### The data
[Start of section]
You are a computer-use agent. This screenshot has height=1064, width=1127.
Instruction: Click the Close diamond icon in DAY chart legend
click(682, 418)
[End of section]
[Start of section]
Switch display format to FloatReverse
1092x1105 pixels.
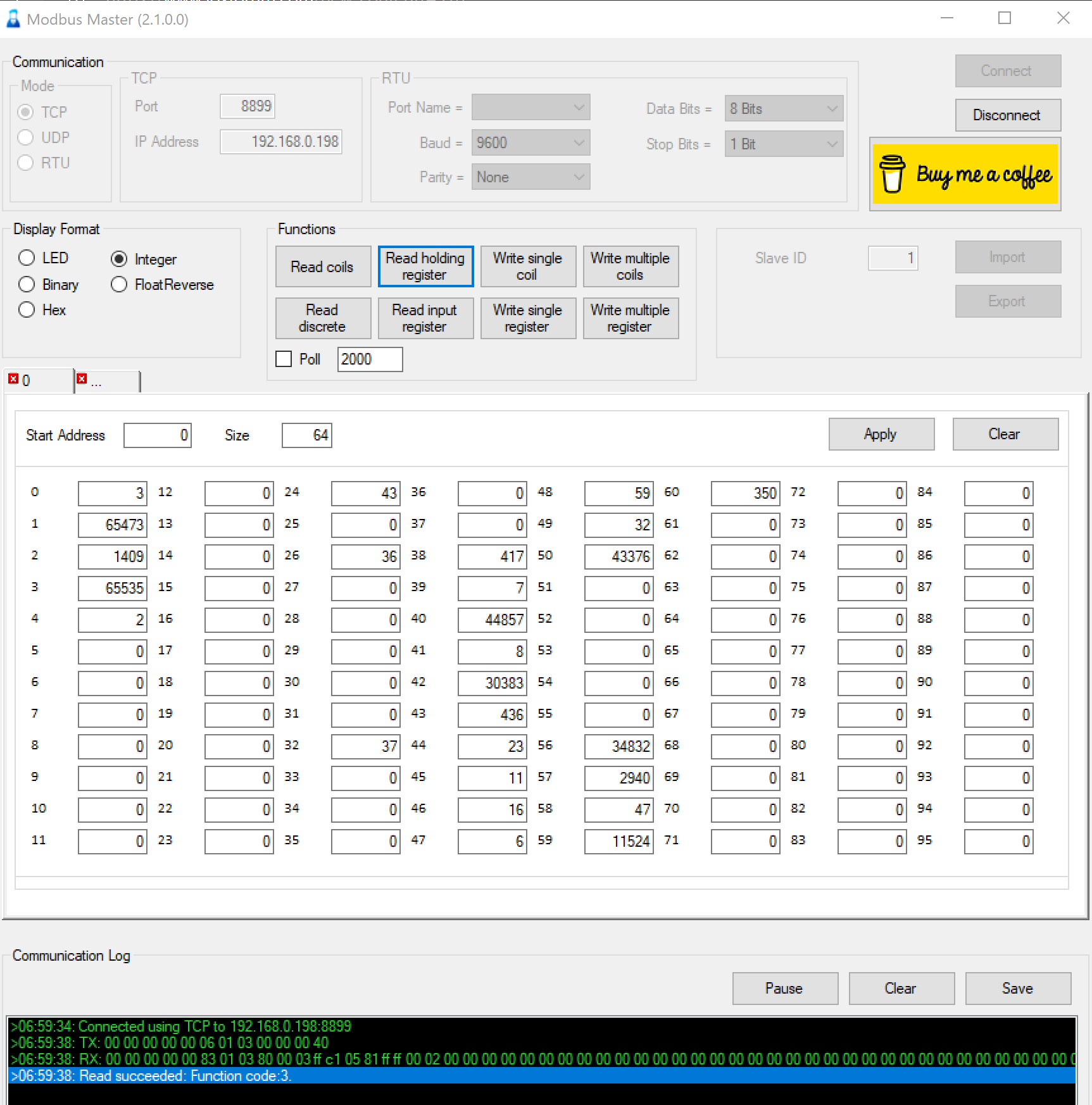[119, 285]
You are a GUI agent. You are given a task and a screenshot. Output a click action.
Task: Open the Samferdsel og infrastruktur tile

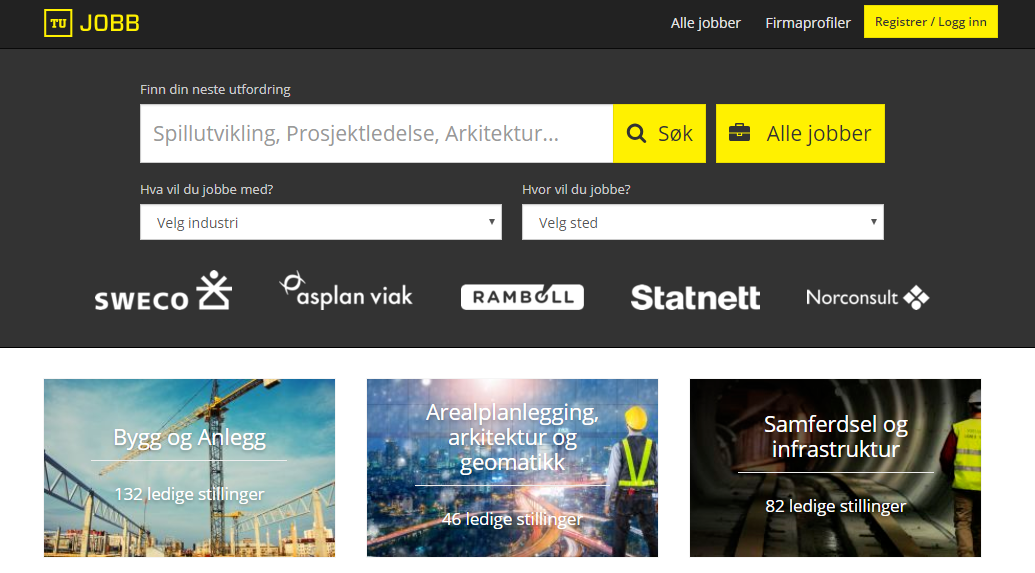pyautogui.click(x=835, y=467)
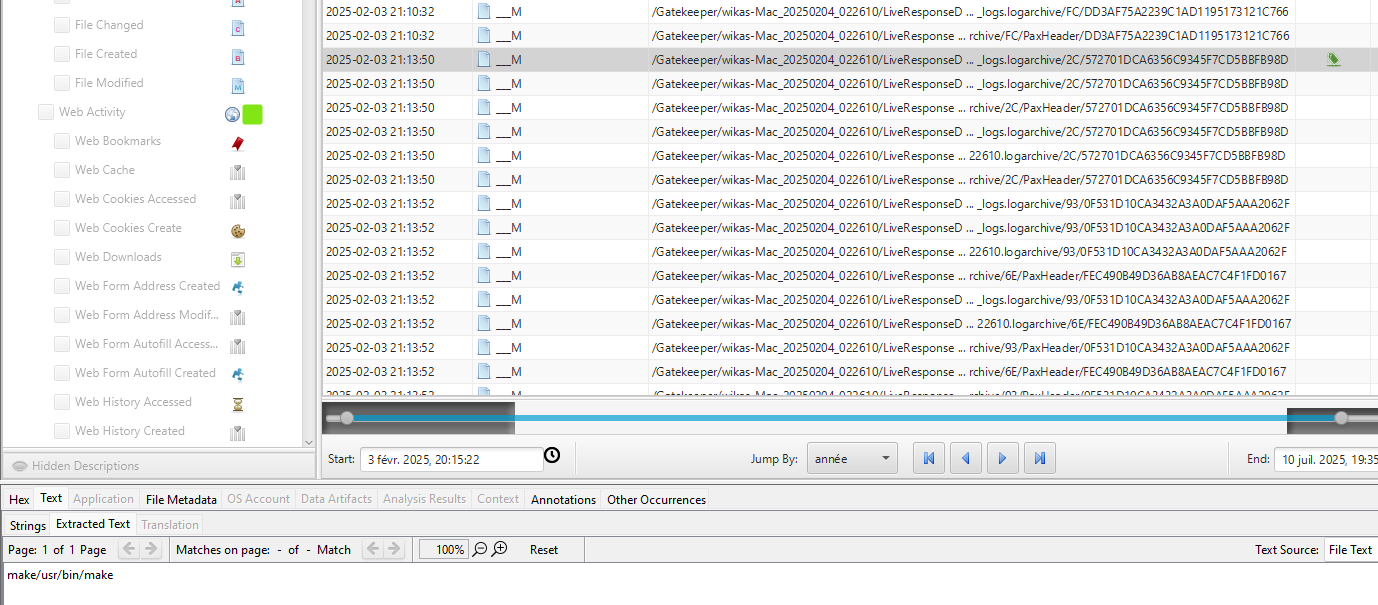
[End of section]
### The problem
Scan the records above, then copy out each line that mentions "agent".

### Reply
You are a computer-use agent. This screenshot has height=1064, width=1127.
You are a GUI agent. You are given a task and a screenshot. Output a click action.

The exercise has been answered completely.